E’ il re degli assist. Se n’è accorto anche il ct Conte. Ha schienato Malta con quel cross corretto in rete da Pellè. Candreva ha cambiato l’Italia. Ha la capacità di trasformate in oro il pallone e gli succede ancora più spesso quando ha la possibilità di attaccare sulla fascia destra. Gol e assist. Mantiene un rendimento pazzesco da tre anni e mezzo. I numeri con la Lazio fanno spavento : 153 presenze, 33 gol, 41 assist. La media: lascia il segno e il suo nome entra nel tabellino, sotto la voce marcatori o assist, una volta ogni due partite. Costanza e regolarità ad altissimo livello. Centrocampista completo, fantasia, attaccante. Antonio è un playmaker offensivo. Pioli lo ha abituato a muoversi e creare gioco sull’intero fronte d’attacco, chiede ai suoi giocatori di non dare punti di riferimento alle difese avversarie, di tagliare verso il centro e scambiarsi di posizione. Succede di vederlo a sinistra con Felipe Anderson a destra, oppure il contrario.

Alla Lazio sta tornando alle origini. Era nato centrocampista con propensioni alla costruzione del gioco. Nell’autunno scorso, con la Croazia a San Siro, Conte in nazionale lo impiegò da interno destro nella linea mediana a tre. Candreva rispose con un gol dai venti metri, un’altra sua specialità. E’ maturato, ha acquistato personalità, diventando un giocatore completo. E’ stato uno dei pochi laziali, a Leverkusen nel ritorno dei play off di Champions, a prendere palla e cercare il controllo con il Bayer. Non si nascondeva sul campo. Non è bastato, forse anche perché tutta la squadra biancoceleste non era in vena e faticava a impostare da dietro la manovra, costringendo Antonio e Felipe a prendere palla in una posizione  troppo lontana dalla porta per creare pericoli.

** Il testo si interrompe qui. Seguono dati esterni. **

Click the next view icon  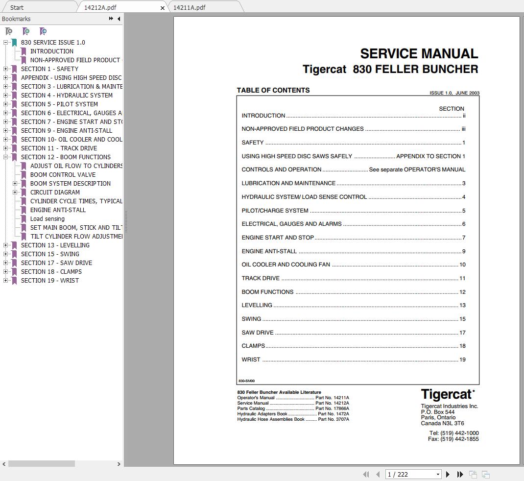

Niente Champions, eppure il suo livello lo meriterebbe. E’ uno dei giocatori più forti nel ruolo in Europa. Robben è un modello. Antonio ha un tipo di gioco simile, perché abbina le qualità tecniche eccelse ad una potenza muscolare che gli permette di saltare i difensori in progressione. Un altro giocatore lo ricorda, forse anche per la barba che ormai porta da un anno, come Arda Turan, il turco ex Atletico Madrid in attesa di esordio con il Barcellona. Candreva è il top player della Lazio: alla prima giornata di campionato si è presentato con un assist per Kishna, alla seconda ha mancato il bersaglio dopo aver lanciato a rete Keita prima di crollare, con tutta la Lazio, davanti ai colpi del Chievo. Fondamentale il suo contributo al terzo posto: 10 gol e 13 assist in 34 presenze di campionato. Nella stagione precedente, saltando una sola partita, 12 gol e 9 assist. Nel 2012/13 firmò 6 reti e 7 assist in 35 gare. E’ cresciuto di anno in anno. Con la Lazio sinora ha scodellato 31 assist in 123 partite di campionato. Era arrivato a Formello il 31 gennaio 2011, fortemente voluto da Reja. Edy era in tribuna a Zagabria, nel giugno scorso, quando Antonio ha firmato il pareggio degli azzurri con un cucchiaio. Il tecnico di Gorizia ha segnato la svolta nella sua carriera. Stava diventando una promessa non mantenuta, un giocatore senza una precisa collocazione tattica. Reja è stato il primo allenatore a trovargli la posizione giusta, decidendo di trasformarlo in un esterno offensivo. Sulla fascia destra Antonio ha le idee migliori ed esprime al massimo il suo potenziale, gli sono bastati pochi minuti per dimostrarlo l’altra sera al Franchi di Firenze. Appena entrato, ha trovato il cross della vittoria. E’ il sesto assist in 30 presenze con la nazionale. Con la maglia azzurra ha realizzato 2 gol. Conte gli restituirà un posto da titolare per le partite con la Bulgaria, poi Antonio rientrerà a Formello per concentrarsi sulla sfida all’Udinese, dove è appena transitato pur essendo stato a lungo di proprietà del club di Pozzo. Pioli medita un cambio di modulo, ha provato il 4-3-1-2, ci possono stare il 4-2-3-1 e il 4-4-2, per inserire Matri. Candreva penserà a costruire i suoi assist.